_EXTRACTED ENTRIES:_
· · · · ·

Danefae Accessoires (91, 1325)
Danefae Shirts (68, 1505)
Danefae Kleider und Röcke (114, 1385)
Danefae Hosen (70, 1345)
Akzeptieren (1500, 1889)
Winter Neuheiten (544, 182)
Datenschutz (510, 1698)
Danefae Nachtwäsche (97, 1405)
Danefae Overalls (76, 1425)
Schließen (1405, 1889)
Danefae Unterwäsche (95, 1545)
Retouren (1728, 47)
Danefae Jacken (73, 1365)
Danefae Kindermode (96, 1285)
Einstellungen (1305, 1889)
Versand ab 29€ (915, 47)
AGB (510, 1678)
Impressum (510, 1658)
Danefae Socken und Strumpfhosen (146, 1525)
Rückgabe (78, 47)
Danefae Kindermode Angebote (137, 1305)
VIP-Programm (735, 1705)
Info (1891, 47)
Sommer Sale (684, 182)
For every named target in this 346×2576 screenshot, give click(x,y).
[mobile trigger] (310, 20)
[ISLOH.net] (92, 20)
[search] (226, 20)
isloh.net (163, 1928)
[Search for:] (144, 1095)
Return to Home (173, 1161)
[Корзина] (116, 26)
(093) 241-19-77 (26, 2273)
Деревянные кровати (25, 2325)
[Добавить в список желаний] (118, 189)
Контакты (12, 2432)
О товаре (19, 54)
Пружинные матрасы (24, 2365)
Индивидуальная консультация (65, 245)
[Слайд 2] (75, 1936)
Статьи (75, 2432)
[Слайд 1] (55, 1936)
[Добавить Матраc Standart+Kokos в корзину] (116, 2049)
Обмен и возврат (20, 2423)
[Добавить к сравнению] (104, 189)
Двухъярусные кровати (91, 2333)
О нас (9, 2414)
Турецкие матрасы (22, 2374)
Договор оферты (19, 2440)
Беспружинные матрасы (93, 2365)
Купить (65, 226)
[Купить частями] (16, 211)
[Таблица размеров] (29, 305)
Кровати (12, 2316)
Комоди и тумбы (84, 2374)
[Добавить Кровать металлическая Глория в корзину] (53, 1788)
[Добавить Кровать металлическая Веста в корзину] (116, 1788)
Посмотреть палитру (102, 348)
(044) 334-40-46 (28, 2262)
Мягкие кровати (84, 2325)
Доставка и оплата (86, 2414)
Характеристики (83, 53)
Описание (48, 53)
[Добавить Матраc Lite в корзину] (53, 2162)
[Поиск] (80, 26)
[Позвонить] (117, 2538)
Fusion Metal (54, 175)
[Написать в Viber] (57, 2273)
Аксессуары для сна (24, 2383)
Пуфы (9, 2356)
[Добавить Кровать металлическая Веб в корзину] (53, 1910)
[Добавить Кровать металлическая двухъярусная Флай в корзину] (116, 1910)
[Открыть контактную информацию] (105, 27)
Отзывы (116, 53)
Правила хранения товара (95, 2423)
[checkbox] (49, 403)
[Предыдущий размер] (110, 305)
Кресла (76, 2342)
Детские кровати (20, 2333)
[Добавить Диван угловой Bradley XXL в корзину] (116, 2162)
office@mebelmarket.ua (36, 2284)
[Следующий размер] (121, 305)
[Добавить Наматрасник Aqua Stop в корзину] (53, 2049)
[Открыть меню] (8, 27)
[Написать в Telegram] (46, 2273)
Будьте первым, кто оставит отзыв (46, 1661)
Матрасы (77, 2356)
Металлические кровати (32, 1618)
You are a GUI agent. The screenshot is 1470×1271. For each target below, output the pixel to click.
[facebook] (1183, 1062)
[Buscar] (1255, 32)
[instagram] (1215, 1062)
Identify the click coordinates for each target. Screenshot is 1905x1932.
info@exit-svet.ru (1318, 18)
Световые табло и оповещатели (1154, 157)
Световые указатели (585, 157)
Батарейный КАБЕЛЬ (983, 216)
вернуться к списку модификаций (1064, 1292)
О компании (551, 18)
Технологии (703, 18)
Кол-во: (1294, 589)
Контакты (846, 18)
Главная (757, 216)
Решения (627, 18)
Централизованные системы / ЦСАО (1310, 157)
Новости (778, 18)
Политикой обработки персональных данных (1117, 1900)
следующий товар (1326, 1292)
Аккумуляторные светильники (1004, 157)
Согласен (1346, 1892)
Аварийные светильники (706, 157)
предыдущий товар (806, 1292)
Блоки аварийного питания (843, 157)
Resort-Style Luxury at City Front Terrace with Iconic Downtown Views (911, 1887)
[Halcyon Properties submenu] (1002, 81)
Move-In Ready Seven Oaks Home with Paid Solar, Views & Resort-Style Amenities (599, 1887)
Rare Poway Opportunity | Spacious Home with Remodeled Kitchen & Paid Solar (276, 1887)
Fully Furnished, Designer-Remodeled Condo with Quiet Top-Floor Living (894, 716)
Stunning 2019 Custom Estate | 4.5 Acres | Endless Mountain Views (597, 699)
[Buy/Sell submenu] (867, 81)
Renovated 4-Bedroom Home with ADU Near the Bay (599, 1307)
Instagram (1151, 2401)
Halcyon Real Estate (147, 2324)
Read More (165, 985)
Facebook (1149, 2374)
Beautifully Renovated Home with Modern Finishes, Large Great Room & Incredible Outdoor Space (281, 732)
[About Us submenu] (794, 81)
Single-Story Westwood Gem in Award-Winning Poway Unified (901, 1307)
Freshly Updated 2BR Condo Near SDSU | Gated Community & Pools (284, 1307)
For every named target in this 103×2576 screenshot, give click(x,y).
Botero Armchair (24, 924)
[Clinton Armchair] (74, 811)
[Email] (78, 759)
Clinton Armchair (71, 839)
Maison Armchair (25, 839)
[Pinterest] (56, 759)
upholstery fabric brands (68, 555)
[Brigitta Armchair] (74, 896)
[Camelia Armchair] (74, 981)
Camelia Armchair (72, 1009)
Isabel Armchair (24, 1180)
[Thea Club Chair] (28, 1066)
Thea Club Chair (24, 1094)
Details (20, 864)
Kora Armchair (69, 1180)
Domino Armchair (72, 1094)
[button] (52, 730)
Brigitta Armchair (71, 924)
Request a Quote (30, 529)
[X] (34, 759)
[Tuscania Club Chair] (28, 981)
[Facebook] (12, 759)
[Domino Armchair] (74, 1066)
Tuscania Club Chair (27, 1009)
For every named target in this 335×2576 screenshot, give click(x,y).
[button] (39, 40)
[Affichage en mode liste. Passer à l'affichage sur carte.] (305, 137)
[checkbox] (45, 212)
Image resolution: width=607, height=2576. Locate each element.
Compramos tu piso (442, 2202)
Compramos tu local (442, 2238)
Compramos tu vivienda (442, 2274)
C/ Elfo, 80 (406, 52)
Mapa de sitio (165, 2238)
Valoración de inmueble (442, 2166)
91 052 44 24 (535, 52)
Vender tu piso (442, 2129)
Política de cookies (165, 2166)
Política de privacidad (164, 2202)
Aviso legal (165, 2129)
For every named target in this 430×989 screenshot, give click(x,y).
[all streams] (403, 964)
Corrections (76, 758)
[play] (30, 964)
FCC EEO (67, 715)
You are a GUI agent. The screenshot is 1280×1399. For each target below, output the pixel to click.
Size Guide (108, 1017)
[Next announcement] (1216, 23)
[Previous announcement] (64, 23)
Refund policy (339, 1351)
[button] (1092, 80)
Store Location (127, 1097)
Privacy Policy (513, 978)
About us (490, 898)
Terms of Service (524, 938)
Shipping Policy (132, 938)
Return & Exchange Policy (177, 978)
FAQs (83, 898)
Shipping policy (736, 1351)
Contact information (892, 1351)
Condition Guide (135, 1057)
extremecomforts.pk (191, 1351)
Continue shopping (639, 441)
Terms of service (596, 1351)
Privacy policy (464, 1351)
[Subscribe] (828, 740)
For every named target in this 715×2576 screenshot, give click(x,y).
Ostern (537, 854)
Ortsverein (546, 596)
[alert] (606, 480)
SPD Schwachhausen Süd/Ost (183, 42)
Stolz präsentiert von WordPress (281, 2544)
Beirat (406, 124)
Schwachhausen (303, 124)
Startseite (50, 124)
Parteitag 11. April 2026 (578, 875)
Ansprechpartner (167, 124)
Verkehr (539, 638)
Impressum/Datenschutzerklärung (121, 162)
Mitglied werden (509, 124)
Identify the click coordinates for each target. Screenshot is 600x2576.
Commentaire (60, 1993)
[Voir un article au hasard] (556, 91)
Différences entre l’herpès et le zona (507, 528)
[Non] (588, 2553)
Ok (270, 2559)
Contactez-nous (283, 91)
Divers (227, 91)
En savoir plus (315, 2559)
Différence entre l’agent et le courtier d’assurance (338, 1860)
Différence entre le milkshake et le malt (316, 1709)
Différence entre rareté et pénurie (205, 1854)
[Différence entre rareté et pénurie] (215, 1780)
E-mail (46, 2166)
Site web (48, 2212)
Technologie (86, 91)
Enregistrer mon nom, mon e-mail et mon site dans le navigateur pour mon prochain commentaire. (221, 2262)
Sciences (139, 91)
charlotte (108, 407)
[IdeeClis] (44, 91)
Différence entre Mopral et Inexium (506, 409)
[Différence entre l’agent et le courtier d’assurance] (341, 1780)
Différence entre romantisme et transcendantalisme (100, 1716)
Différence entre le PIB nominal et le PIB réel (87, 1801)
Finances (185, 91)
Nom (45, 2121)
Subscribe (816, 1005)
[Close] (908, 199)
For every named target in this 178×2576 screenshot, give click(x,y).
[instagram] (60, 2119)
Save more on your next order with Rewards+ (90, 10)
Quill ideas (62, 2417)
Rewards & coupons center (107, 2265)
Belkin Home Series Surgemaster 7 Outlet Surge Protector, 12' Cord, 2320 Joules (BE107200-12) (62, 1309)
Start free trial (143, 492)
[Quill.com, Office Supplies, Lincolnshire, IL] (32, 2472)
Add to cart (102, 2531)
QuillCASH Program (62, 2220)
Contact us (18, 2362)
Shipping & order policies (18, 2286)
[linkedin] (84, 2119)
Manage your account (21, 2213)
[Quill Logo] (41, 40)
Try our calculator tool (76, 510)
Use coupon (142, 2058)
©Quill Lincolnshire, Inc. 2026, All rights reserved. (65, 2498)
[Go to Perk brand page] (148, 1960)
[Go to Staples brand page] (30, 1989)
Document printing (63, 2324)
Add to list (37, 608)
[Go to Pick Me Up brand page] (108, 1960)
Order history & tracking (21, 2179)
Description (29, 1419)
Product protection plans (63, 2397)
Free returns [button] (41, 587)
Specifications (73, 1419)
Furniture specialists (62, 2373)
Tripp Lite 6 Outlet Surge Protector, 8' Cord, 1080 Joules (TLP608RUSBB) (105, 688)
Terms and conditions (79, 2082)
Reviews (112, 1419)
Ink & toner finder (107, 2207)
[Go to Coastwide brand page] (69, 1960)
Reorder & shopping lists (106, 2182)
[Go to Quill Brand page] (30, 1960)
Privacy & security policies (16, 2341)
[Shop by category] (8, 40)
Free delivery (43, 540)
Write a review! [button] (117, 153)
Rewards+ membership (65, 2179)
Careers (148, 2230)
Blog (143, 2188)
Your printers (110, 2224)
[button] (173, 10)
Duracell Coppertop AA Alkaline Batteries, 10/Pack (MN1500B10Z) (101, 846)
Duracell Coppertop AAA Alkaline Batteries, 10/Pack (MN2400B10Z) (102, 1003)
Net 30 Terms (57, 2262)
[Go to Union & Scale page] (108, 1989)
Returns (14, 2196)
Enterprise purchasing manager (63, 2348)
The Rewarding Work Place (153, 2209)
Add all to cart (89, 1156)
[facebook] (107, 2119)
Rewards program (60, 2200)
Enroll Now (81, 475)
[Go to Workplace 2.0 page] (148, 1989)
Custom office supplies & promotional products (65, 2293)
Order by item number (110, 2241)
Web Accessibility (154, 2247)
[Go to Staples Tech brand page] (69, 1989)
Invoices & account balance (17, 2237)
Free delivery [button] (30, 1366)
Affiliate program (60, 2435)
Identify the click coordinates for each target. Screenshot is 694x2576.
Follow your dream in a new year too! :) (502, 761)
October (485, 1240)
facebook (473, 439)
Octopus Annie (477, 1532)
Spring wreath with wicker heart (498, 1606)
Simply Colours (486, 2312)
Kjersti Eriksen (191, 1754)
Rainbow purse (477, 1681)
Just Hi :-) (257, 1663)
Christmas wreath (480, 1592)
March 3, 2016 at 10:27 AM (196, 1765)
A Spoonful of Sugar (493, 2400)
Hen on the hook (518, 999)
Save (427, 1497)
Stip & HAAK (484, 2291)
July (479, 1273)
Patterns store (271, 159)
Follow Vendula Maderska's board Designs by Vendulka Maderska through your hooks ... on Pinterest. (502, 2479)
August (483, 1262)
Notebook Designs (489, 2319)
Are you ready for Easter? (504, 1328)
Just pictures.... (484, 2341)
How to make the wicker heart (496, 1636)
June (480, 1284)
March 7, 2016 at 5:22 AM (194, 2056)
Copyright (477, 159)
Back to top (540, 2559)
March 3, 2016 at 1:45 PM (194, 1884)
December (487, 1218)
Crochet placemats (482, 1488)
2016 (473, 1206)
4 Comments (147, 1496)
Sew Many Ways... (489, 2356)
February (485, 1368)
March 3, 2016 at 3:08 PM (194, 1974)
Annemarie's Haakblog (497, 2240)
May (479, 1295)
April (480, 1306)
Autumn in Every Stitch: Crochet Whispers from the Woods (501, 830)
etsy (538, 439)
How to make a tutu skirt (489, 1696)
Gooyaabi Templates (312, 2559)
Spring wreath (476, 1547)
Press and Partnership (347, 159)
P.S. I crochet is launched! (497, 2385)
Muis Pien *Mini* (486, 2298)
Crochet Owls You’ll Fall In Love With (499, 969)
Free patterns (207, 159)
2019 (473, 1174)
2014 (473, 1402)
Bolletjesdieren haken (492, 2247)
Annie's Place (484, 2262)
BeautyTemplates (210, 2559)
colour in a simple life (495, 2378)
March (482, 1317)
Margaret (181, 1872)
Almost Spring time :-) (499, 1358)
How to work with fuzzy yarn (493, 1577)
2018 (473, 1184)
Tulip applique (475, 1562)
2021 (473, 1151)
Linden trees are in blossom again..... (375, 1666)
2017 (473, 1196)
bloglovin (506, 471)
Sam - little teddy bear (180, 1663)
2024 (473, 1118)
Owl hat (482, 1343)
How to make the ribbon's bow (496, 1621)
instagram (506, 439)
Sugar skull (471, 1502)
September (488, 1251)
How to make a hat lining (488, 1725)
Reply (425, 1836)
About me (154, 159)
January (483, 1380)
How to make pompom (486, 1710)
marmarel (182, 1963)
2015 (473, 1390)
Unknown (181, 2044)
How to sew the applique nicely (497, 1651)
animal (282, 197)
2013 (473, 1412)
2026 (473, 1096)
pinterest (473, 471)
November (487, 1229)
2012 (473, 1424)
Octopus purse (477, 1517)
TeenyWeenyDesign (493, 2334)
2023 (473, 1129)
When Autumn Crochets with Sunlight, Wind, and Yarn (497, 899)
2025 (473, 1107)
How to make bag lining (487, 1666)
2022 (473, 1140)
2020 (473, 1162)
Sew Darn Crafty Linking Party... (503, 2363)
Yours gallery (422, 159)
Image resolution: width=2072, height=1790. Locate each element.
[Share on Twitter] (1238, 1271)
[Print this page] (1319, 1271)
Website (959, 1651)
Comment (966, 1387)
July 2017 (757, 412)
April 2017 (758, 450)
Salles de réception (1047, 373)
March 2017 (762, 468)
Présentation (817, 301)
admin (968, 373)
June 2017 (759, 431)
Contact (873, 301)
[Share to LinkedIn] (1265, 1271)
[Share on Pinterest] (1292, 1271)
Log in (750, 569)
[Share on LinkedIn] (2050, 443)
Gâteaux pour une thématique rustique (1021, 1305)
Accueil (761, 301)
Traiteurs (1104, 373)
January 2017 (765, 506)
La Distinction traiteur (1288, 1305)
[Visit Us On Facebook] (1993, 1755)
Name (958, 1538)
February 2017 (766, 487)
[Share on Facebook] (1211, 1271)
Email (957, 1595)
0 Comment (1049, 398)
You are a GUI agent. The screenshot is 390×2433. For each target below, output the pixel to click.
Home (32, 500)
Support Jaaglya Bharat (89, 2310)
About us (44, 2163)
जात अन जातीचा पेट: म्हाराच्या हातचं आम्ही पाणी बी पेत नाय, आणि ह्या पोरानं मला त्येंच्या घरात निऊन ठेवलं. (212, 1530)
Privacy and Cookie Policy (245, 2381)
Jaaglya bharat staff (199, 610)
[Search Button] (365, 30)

· · · · ·

_WORK TASK:_
Go through the listing above and write out exactly the lines starting with the one holding "Store Location (127, 1097)" and running through the one holding "Stolz präsentiert von WordPress (281, 2544)", ends included, and no others.

_COMPLETED EXERCISE:_
Store Location (127, 1097)
Privacy Policy (513, 978)
About us (490, 898)
Terms of Service (524, 938)
Shipping Policy (132, 938)
Return & Exchange Policy (177, 978)
FAQs (83, 898)
Shipping policy (736, 1351)
Contact information (892, 1351)
Condition Guide (135, 1057)
extremecomforts.pk (191, 1351)
Continue shopping (639, 441)
Terms of service (596, 1351)
Privacy policy (464, 1351)
[Subscribe] (828, 740)
For every named target in this 715×2576 screenshot, give click(x,y).
Ostern (537, 854)
Ortsverein (546, 596)
[alert] (606, 480)
SPD Schwachhausen Süd/Ost (183, 42)
Stolz präsentiert von WordPress (281, 2544)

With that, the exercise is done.